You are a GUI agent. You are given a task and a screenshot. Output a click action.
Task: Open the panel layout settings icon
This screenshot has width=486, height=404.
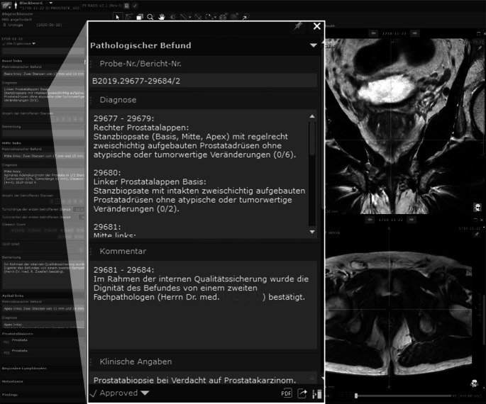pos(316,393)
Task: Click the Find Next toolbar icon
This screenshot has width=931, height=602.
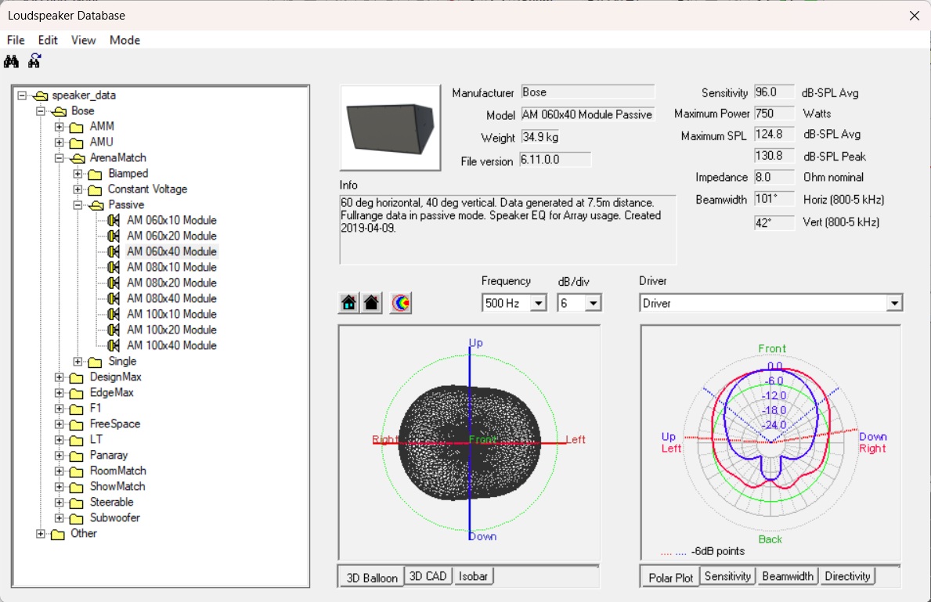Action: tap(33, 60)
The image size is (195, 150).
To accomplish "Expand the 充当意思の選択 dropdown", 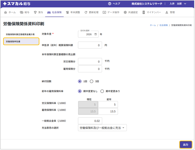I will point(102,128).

--

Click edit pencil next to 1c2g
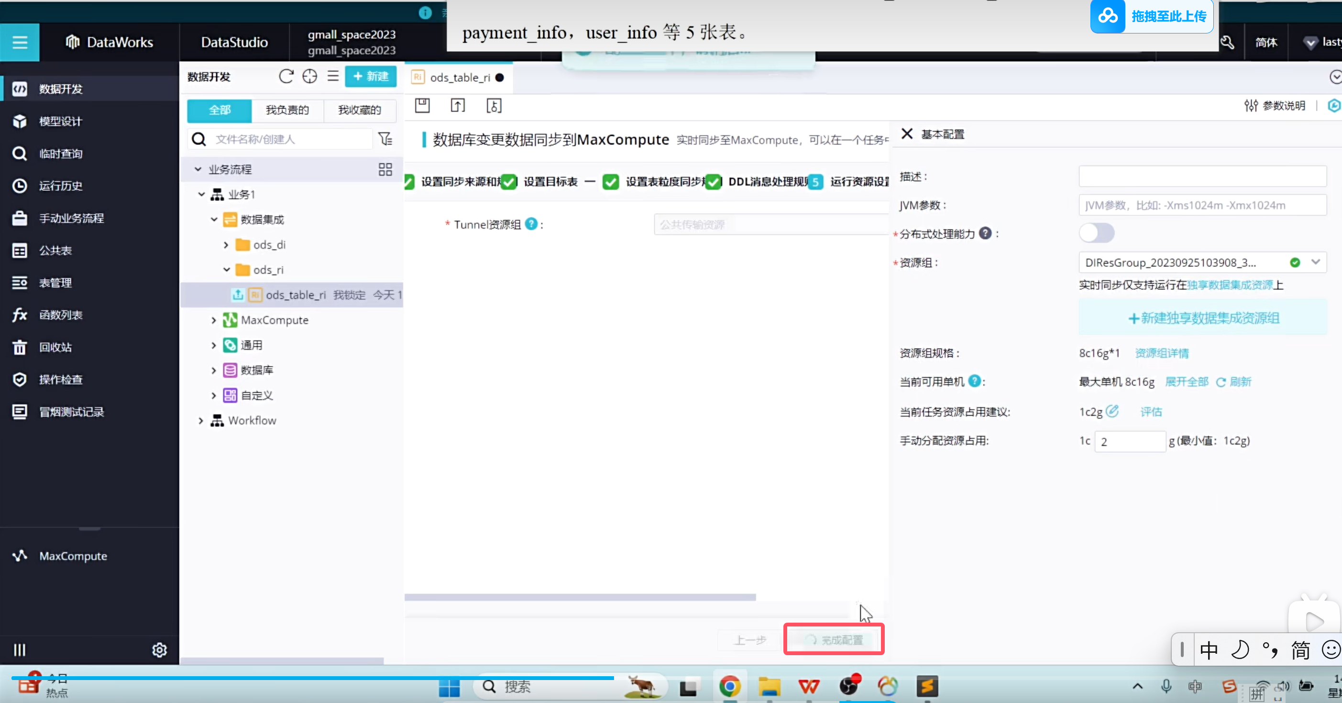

--

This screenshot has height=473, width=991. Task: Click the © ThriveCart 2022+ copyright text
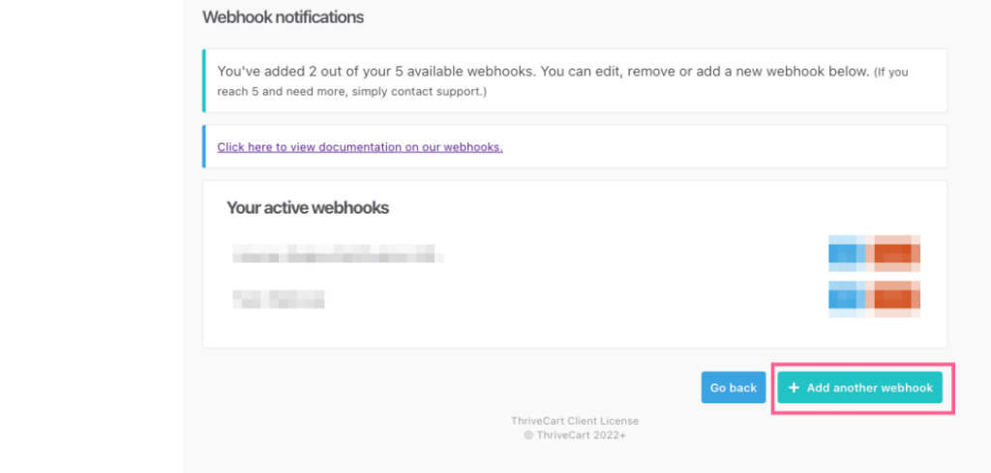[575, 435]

#### To do
Reproduce the data above word for word, from the line containing "You are a GUI" through the line containing "Action: tap(33, 60)", including both of those lines, and leave the pictures out of your answer.

#### Response to the task
You are a GUI agent. You are given a task and a screenshot. Output a click action.
Task: Open the panel layout settings icon
This screenshot has width=486, height=404.
pos(316,393)
Task: Click the Find Next toolbar icon
This screenshot has width=931, height=602.
Action: tap(33, 60)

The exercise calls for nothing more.